Since the mid 1970's, a group of American East Coast artists started defying the conventions of the photographic medium both from its technical and moral aspects, hence greatly influencing the means of representation during the late 20th century. The defence of veracity manifested itself through an unknown degree of exposed privacy by exposing socially non-legitimised ways of life, such as night-time characters, marginal lives, addictions, affections, sexual experiences and the genre or irruption of new models of social conformation. Its fundamental contribution consists in turning uneventful motives into interesting narratives, which up until then had not been regarded as subject matters in works of art.
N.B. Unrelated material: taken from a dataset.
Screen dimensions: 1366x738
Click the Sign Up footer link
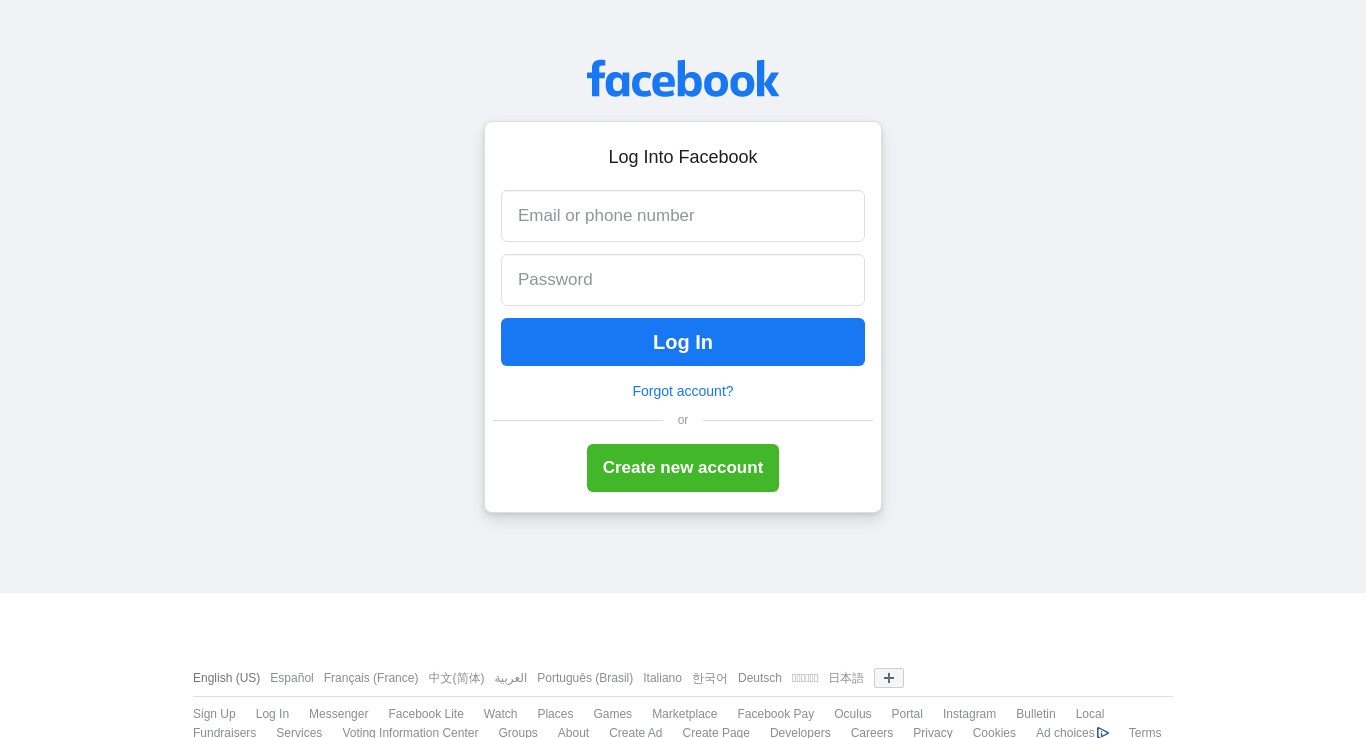tap(214, 714)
During the nineties, this group was referred to as 'The Boston School' starting as a joke by artist Nan Goldin, later popularised by the eponymous exhibition at Boston’s ICA in 1996. The fact remains that at a certain point in the mid seventies in New England, several artists got together and went on to become some of the fundamental names in art in their country. Relating through personal affinities and by studying at the School of the Museum of Fine Arts or the Massachusetts College of Art, both in Boston, they progressively moved to New York in order to actively take part in the creation of the Bowery scene in an essential phase of development and consolidation of the city's artistic structures; along with gallery owners whom moved with them. Precisely Pat Hearn, artist and model featured in several pieces of the exhibition, opened an influential gallery in Manhattan in 1983 and later became one of the founding figures of the Armory Show.
At a sociological level, the exhibition of more than 150 pieces along with abundant documentation of the time, linked to the upsurge of the punk movement in the United States, turns these images into the portrait of a precise and essential moment in time: the last breath of moral and sexual freedom brought about by the sixties, just prior to the crisis represented by the outbreak of AIDS. On the other hand, the vindication of the subjectivity they take part in, became one of the main axes of the international artistic production of the nineties.
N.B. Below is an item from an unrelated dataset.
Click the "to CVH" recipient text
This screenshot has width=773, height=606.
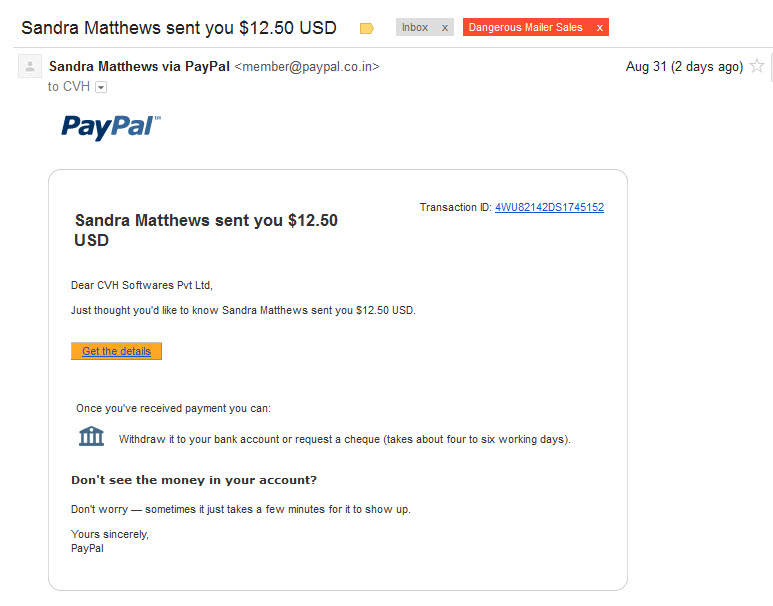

In conclusion, Familiar Feelings attempts not to vindicate the affinities of the so-called Boston School, but to identify a different type of emotional closeness or personal attitudes. From an exhibition perspective, it gathers several individual exhibitions, hence allowing for the full comprehension of each of the artists. All of this will allow the public to assume the link of that which is familiar with both a brief and more comfortable category transcending the traditional labelling of the history of art in order to vindicate possible alternatives and still suitable for subjectivisation.
Edition
Following the exhibition, a book will be edited including interviews with the participant artists and also with Jane Hudson (professor at the Boston School of the Museum of Fine Arts), Collier Schorr (artist and art critic), Lia Gangitano (co-curator of the project Boston School at Boston ICA in 1995 and director of Participant Inc. NY) and Teresa Gruber (from The State of Mark Morrisroe, Collection Ringier at Fotomuseum Winterthur).